**WHAT NEEDS TO BE DONE:**
Convert the records from the start through the line containing "The width and", inclusive, into a two-column CSV with the headers instruction and output. Give one row per record, with its text and its answer each in a single quoted field, line breaks replaced by spaces, and the pictures left out.

**SOURCE DATA:**

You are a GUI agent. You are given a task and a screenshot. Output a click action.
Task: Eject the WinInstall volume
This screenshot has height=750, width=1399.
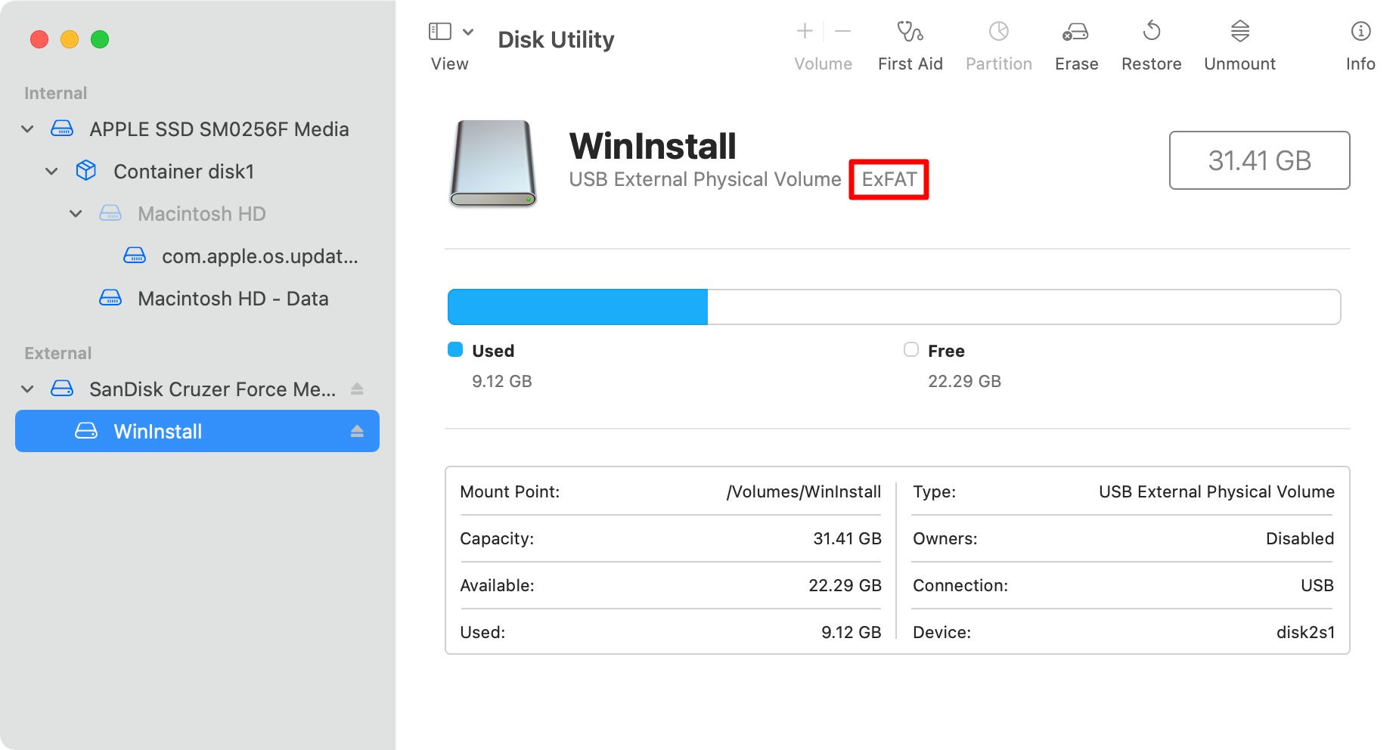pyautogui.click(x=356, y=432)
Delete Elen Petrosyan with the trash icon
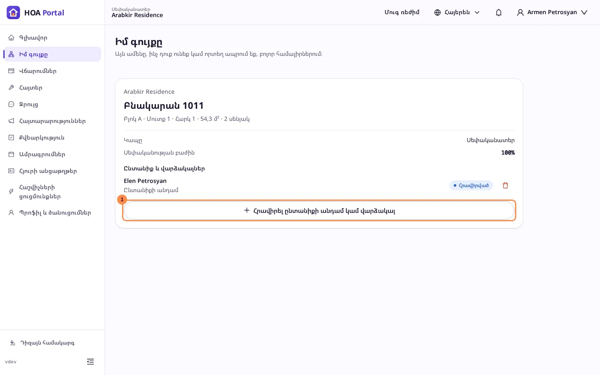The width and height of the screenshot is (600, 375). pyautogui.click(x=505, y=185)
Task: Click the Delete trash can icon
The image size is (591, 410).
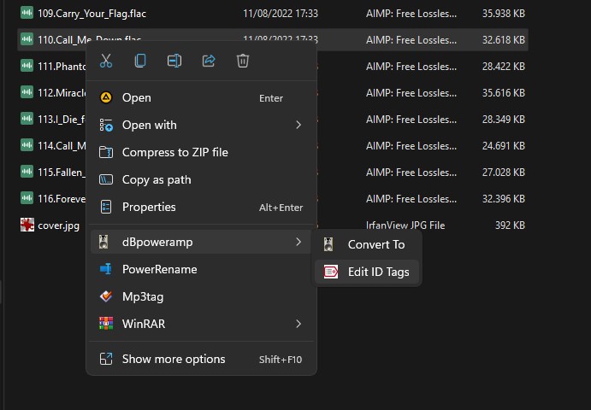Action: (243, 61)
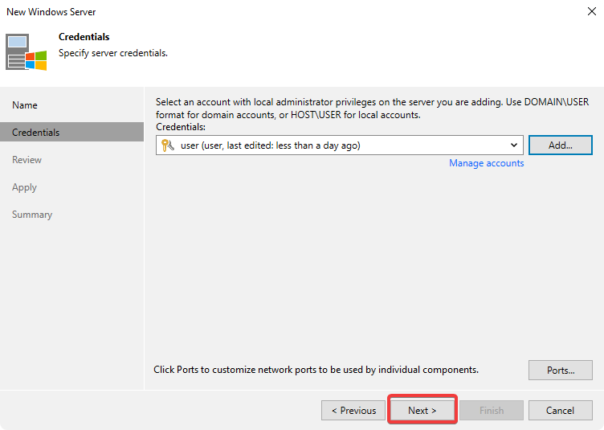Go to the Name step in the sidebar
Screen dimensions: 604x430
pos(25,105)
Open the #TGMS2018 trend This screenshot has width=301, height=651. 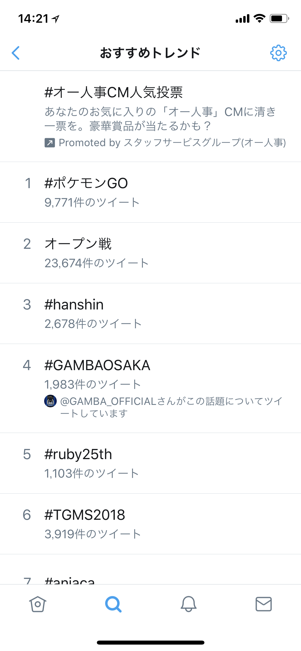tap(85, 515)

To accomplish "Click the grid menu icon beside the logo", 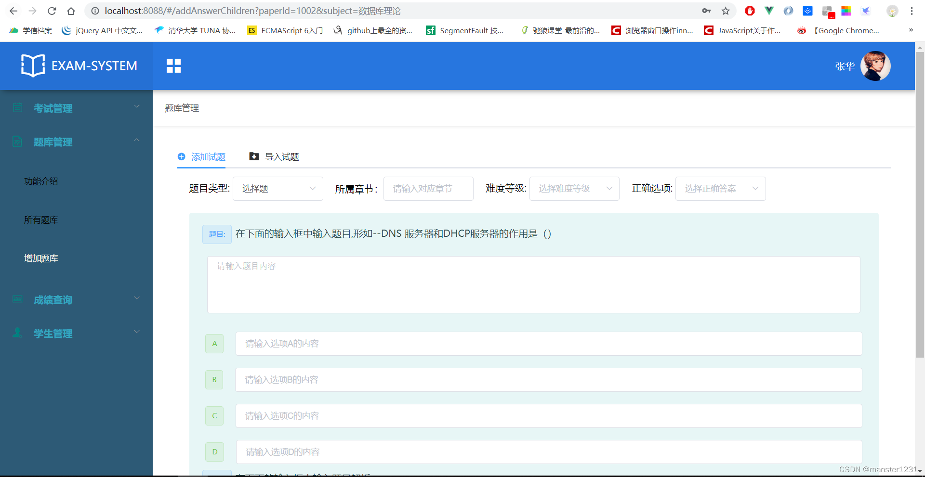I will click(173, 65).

**THE OUTPUT:**
instruction,output
"You are a GUI agent. You are given a task and a screenshot. Output a click action. Task: Eject the WinInstall volume This screenshot has height=750, width=1399.","pyautogui.click(x=356, y=432)"
"Delete Elen Petrosyan with the trash icon","The width and height of the screenshot is (600, 375). pyautogui.click(x=505, y=185)"